When Atal Bihari Vajpayee set up his second Prime Minister's Office in 1998 (the first one doesn't count because the government lasted for 13 days) most people commented on one category that seemed over-represented -- former journalists. In addition to Kanchan Gupta, Ashok Tandon and H K Dua there was Sudheendra Kulkarni.
Since then, while Dua and Gupta have dropped out and Tandon concerns himself mostly with the media, it is Sudheendra Kulkarni whose rise has been nothing short of meteoric.
Though there are no public statements from him, his appointment as advisor to the ministry of information and broadcasting has put him plumb in the centre of the current controversy over implementing the conditional access system. And given the influence he has come to wield in the PMO, it will be his view that bids fair to determine the fate of this issue.
As yet, it's hard to fathom his thinking. His sympathies are said to lie neither with the multi-system operators, nor cable operators nor broadcasters. "I am the government. If you don't do what you promise to do, we have ways of making you do it," he is reported to have told a representative of Murdoch.

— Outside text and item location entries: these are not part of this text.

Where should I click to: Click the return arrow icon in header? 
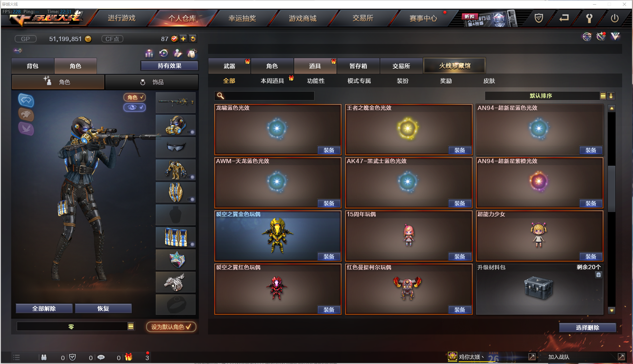(x=564, y=18)
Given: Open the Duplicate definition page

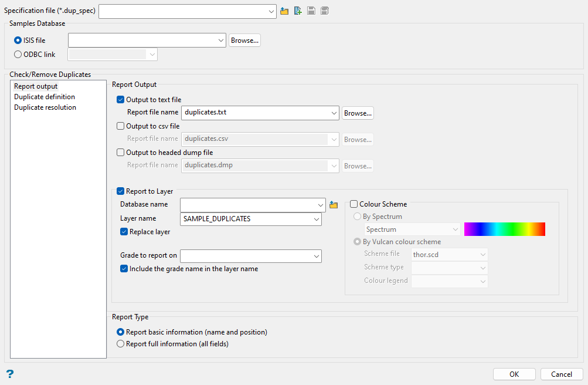Looking at the screenshot, I should point(45,97).
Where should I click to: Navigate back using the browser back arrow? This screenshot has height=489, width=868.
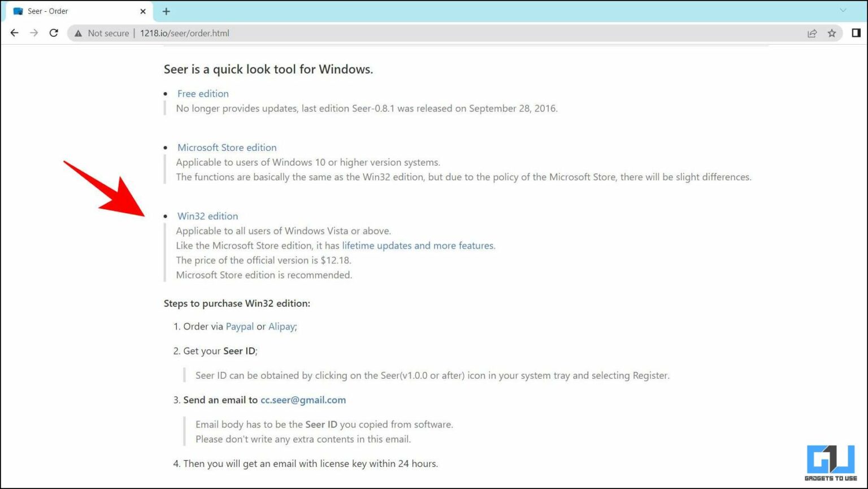coord(14,33)
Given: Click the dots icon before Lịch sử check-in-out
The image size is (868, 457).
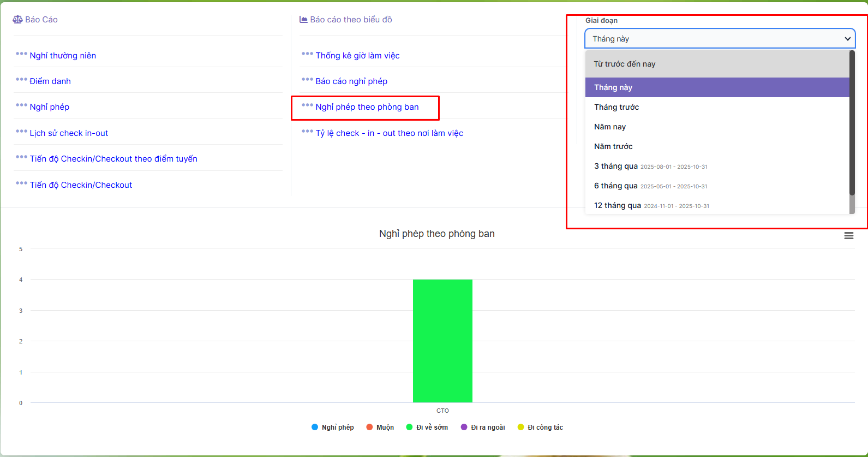Looking at the screenshot, I should tap(21, 132).
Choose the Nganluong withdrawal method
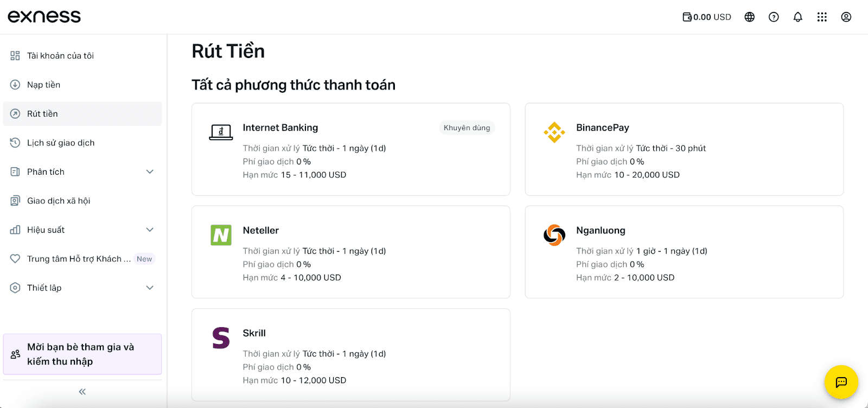 tap(684, 252)
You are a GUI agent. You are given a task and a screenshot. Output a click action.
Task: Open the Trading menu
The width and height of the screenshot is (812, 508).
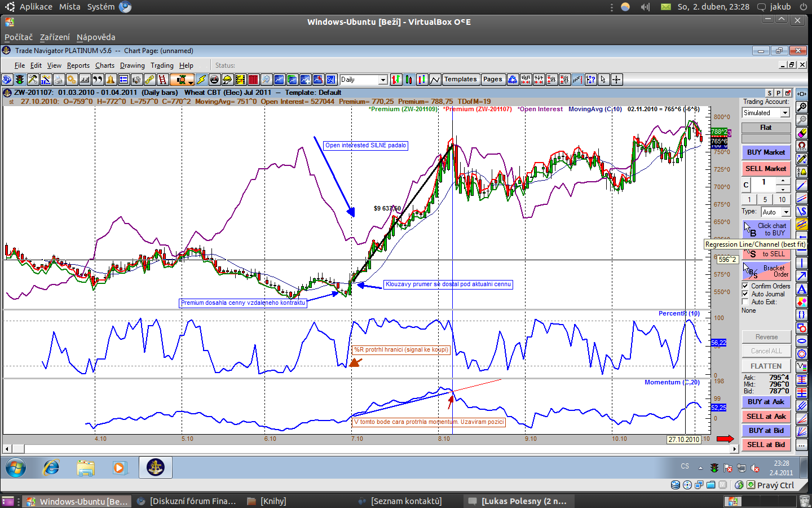(162, 65)
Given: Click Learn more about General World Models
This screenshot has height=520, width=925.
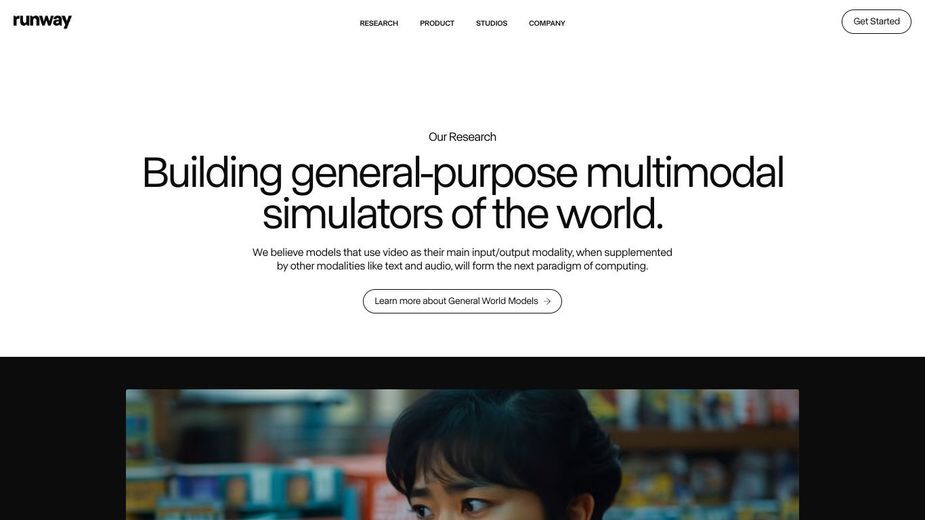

Kulkarni's life seems to have had three beginnings. It is unusual enough for a BTech from Indina Institute of Technology, Bombay in 1980 to become a journalist. But more unusually, he was associated with two publications owned by Rusi Karanjia -- the Daily and Blitz -- that were radical chic in their outlook.
Kulkarni's colleagues from those days remember him as courteous and soft-spoken who had read Marx and Lenin well enough to internalise their lessons. When the star writer and USP of Blitz, Khwaja Ahmad Abbas, died, his column called The Last Page was given over to Kulkarni. His writings of the time are full of emotion and passion.
In the early 1990s, L K Advani came to Mumbai. At a press conference he said he had no problems with intellectual disagreement. It was misrepresentation of his views that upset him. "I have for instance, read Sudheendraji's article today. It is not favourable to us, but I liked what he wrote. It was provocative," Advani said. For Kulkarni, this was a second beginning.
The third beginning proved to be a false start. For someone so committed to socialism, it was hard to join a corporate house. But going against the grain, he did, joining the Reliance-owned Observer of Business and Politics as an executive.
Suddenly Kulkarni, better known for his signature un-ironed clothes and wild hair, went in for an image change. At some point, he also worked for the Hindujas. It was not a phase that lasted long.
At the time the CPI (M)'s bullock cart was going nowhere. But Advani's rath was going all over the place. This was the life he had craved. He organised all Advani's campaigns in Maharashtra stayed with the rath, sometimes slept in it when he was too tired to go anywhere else.
When Advani woke up every morning, summaries of editorials, coverage, every printed word on the BJP was served to him with his tea. The BJP was, thus, able to fashion its public strategy even on the move.
Kukarni internalised the RSS's values and identified himself enough with the Sangh to write resolutions for meetings of the national executive.
Govindacharya's room in the BJP's Ashok Road office became his hang-out too.
It was, therefore, no surprise to anyone when he was made director (communications and research) in the PMO. Because Vajpayee was strict about not allowing bureaucrats to attend party meetings, Kulkarni found himself uniquely placed to represent the party's views in the PMO and take the PMO to the party.
Though he had been hired to write the prime minister's speeches, his involvement with people's causes grew. One speech, made three years ago at the Indian Labour Conference, stands out because it committed, in a fire and brimstone tone, the government to an irrevocable course of labour reform.
Many of his ideas have been co-opted officially by PMO. Linking the idea of India by roads through the Golden Quadrilateral was his idea that was fleshed out by others in PMO. The idea that crops should be insured to ensure a return to farmer even if they fail was sketched out by him.
Kulkarni has also been part of the government's task force on IT. He believes there can be resistance to power sector reforms, but there will never be resistance to IT because first-generation entrepreneurs have access to it to better their lives with talent and hard work.
He should know. Lateral entry into the Sangh doesn't usually take you very far. Kulkarni's rise, however, suggests that hard work can take you anywhere.